SAU installed underground tanks that collect rainwater to water grass, plants and anything else outdoors, Dennis Tarasi said. Installation of LED lights and energy-efficient windows is done whenever possible throughout campus. More efficient boilers are used when alternatives to boilers are not possible.

Community engagement/student education

The university holds four community roundtables annually to collaborate on current and future needs. Career services works with SAU students as well, he noted. Community events include Earth Day, which has grown from 10 vendors to 30 vendors in three years. A one-day sustainability festival expanded to one week. Students participating in Litter Palooza this year collected 1,100 pounds of litter from the surrounding neighborhoods, 400 pounds more than last year. SAU has collaborated with River Action and Nahant Marsh for film viewings and more.

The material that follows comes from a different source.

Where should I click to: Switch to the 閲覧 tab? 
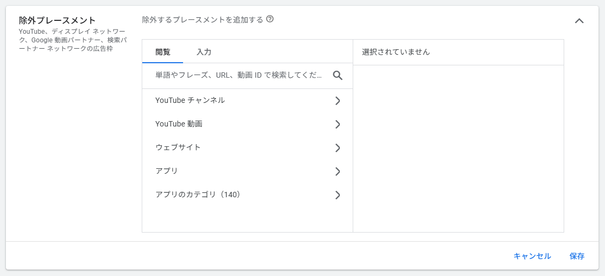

Outdoor space has become more eco-friendly. SAU started a pollinator garden in 2020 outside Lewis Hall. Educational signage has been added to the expanded pollinator garden outside Hayes Hall. SAU acquired Bee certification for its pollinator/native planting efforts, just one of two campuses in Iowa to do so. On the St. Vincent Center property, a community garden to benefit Café on Vine was started. Groundskeeper Kevin Nagel also maintains three bee hives at the SVC property. “We are the bees,” Dennis Tarasi said.

SAU, with student workers and volunteers’ help, has worked on programs and workshops related to Laudato Si and green initiatives for the university and community at large. The sustainability committee’s membership totals 30, all volunteers from faculty and staff to students and alumni. “All of these people dedicate their time and money,” Megan Tarasi said.

Solar for the future

The Tarasis are excited about the prospect of solar energy in SAU’s future. SAU President Amy Novak and Bishop Thomas Zinkula “are very vocal on sustainability,” Megan Tarasi said. An alumni advisory council with persons passionate about environmental investing meet virtually — to allow people throughout the country to be part of the discussions. Mike Poster, SAU’s vice president for finance, has been very open to solar initiatives, Dennis Tarasi said.

The solar committee has explored power purchase agreements, maintenance, and working with SAU’s energy provider regarding possibilities, pros, cons and hoops to go through. A study of campus buildings was conducted. The soft launch of a campus solar project took place during this year’s Earth Day event on campus and generated more interest than expected, Megan Tarasi said. The volunteer committee has begun the process to seek grants, private funding and other options.

You can view a video about the solar project at Reasons to include solar energy, Dennis Tarasi said, are to reduce dependence on fossil fuels, provide consistent utility bills and pay back dividends for years to come while affirming SAU’s commitment to a more sustainable future.

The size of arrays, or panels, and which building or lots may hold them has not been set in stone. Any future construction plans would consider solar. “There could be a huge return on our investment,” Megan Tarasi said.

“This makes sense for the long term. We need to change, adapt and respond” to what is happening in the world, Dennis Tarasi said. “We are still in the early stages but are excited about where we will go. We have to invest and more forward.” The university conducts a master campus plan every 10 years. Solar will feed into the next plan, which is in the works, Megan Tarasi added.